The fern's leaves are up to about 30 centimeters long and a few wide, and are made up of segments subdivided into pairs of many-lobed smaller segments. They are pale green in color with glandular hairs.

The smallest segments are oval in shape and have sori with tan-colored sporangia on their undersides.

Taxonomy
The species was first described by D. C. Eaton in 1875, from material collected by Sarah Paxon Cooper near Santa Barbara, California and by John Gill Lemmon in Sierra Valley. He named the species for Cooper, according to him the first American fern to be named in honor of a female botanist.

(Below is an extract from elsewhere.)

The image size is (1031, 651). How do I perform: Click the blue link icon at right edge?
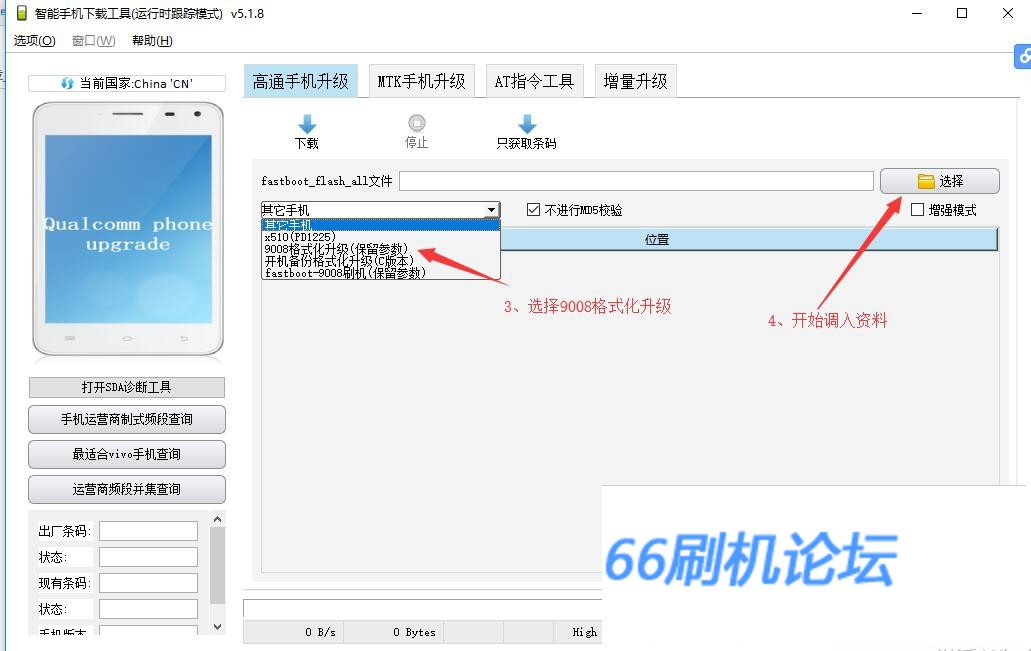(1023, 57)
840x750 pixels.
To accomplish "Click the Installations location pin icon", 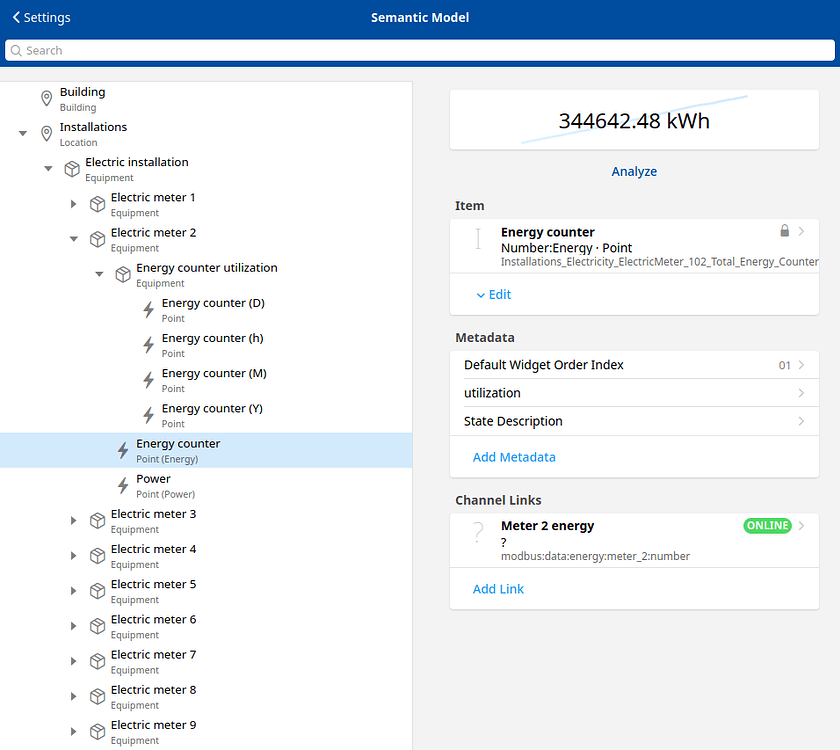I will [x=46, y=133].
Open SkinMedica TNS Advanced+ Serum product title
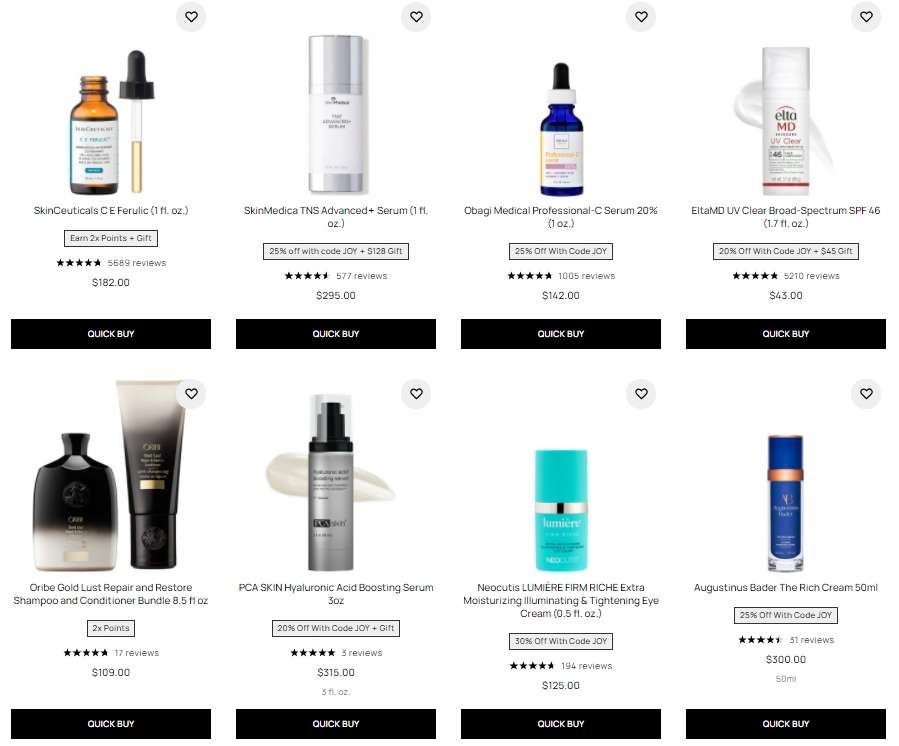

By a strict application of the principle of priority, Oliver Atkins Farwell transferred the species to the genus Allosorus as Allosorus cooperae in 1931, that genus having been published before Cheilanthes. Farwell's name was rendered unnecessary when Cheilanthes was conserved over Allosorus in the Paris Code published in 1956.

The development of molecular phylogenetic methods showed that the traditional circumscription of Cheilanthes is polyphyletic. Convergent evolution in arid environments is thought to be responsible for widespread homoplasy in the morphological characters traditionally used to classify it and the segregate genera that have sometimes been recognized. On the basis of molecular evidence, Amanda Grusz and Michael D. Windham revived the genus Myriopteris in 2013 for a group of species formerly placed in Cheilanthes. One of these was C. cooperae, which thus became Myriopteris cooperae. In 2018, Maarten J. M. Christenhusz transferred the species to Hemionitis as H. cooperae, as part of a program to consolidate the cheilanthoid ferns into that genus.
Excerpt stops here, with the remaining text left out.